Task statement
Starting at the first line of the data below, write out each line exactly until you reach the line containing "You are a computer-use agent. The width", and include that line too.

Material for this task
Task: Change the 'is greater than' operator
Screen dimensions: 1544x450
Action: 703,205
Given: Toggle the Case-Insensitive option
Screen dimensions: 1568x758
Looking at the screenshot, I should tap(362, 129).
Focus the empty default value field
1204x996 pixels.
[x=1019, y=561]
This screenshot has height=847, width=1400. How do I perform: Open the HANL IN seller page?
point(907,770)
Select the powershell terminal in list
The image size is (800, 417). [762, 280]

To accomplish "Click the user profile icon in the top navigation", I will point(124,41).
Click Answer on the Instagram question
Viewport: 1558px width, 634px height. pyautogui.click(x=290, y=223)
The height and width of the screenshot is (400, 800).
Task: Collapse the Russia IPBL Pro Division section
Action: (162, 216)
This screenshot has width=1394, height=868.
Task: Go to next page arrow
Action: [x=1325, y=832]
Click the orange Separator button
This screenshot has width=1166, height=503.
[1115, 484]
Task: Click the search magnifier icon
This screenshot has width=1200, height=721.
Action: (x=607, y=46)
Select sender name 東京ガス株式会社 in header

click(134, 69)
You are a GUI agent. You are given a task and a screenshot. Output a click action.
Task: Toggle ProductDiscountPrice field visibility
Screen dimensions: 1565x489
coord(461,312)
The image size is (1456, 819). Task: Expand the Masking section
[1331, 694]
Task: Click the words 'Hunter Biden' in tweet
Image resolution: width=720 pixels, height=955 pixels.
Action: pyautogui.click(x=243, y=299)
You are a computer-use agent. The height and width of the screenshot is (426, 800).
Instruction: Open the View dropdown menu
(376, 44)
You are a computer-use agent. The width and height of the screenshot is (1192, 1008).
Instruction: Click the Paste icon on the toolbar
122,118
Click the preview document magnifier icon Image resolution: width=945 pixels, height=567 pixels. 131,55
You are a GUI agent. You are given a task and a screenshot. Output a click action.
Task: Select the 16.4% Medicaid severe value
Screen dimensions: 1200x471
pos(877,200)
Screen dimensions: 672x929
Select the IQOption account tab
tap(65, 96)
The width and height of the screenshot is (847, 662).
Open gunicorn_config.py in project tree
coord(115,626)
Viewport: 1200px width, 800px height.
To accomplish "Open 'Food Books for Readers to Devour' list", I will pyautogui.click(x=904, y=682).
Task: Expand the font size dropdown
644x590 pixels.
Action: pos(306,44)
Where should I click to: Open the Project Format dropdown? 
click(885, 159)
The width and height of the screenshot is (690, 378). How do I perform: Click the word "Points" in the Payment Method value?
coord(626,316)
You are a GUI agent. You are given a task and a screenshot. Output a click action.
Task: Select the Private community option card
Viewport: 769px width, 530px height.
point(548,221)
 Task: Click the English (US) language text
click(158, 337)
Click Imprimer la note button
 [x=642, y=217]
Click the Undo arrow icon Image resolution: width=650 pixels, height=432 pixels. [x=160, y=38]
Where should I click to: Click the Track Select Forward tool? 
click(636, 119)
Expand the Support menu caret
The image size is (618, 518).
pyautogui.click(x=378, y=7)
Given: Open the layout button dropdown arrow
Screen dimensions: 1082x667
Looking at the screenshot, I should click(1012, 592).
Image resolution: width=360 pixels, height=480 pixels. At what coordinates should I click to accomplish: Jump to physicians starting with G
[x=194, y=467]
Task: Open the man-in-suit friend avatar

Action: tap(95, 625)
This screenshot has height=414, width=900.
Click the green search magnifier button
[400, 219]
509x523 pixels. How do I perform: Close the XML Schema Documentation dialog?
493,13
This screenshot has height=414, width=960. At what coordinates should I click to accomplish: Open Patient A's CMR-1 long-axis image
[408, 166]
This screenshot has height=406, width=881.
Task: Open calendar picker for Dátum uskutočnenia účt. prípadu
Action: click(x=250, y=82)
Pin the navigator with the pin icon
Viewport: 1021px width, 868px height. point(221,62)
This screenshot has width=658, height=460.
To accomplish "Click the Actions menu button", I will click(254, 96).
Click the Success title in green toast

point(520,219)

Written solution
Task: Change the 'is greater than' operator
Screen dimensions: 1544x450
Action: 703,205
Given: Toggle the Case-Insensitive option
Screen dimensions: 1568x758
Looking at the screenshot, I should tap(362, 129).
Focus the empty default value field
1204x996 pixels.
[x=1019, y=561]
This screenshot has height=847, width=1400. How do I perform: Open the HANL IN seller page?
point(907,770)
Select the powershell terminal in list
The image size is (800, 417). [762, 280]

To accomplish "Click the user profile icon in the top navigation", I will point(124,41).
Click Answer on the Instagram question
Viewport: 1558px width, 634px height. pyautogui.click(x=290, y=223)
The height and width of the screenshot is (400, 800).
Task: Collapse the Russia IPBL Pro Division section
Action: (162, 216)
This screenshot has width=1394, height=868.
Task: Go to next page arrow
Action: [x=1325, y=832]
Click the orange Separator button
This screenshot has width=1166, height=503.
[1115, 484]
Task: Click the search magnifier icon
This screenshot has width=1200, height=721.
Action: (x=607, y=46)
Select sender name 東京ガス株式会社 in header

click(134, 69)
You are a GUI agent. You are given a task and a screenshot. Output a click action.
Task: Toggle ProductDiscountPrice field visibility
Screen dimensions: 1565x489
coord(461,312)
The image size is (1456, 819). Task: Expand the Masking section
[1331, 694]
Task: Click the words 'Hunter Biden' in tweet
Image resolution: width=720 pixels, height=955 pixels.
Action: pyautogui.click(x=243, y=299)
You are a computer-use agent. The height and width of the screenshot is (426, 800).
Instruction: Open the View dropdown menu
(376, 44)
You are a computer-use agent. The width and height of the screenshot is (1192, 1008).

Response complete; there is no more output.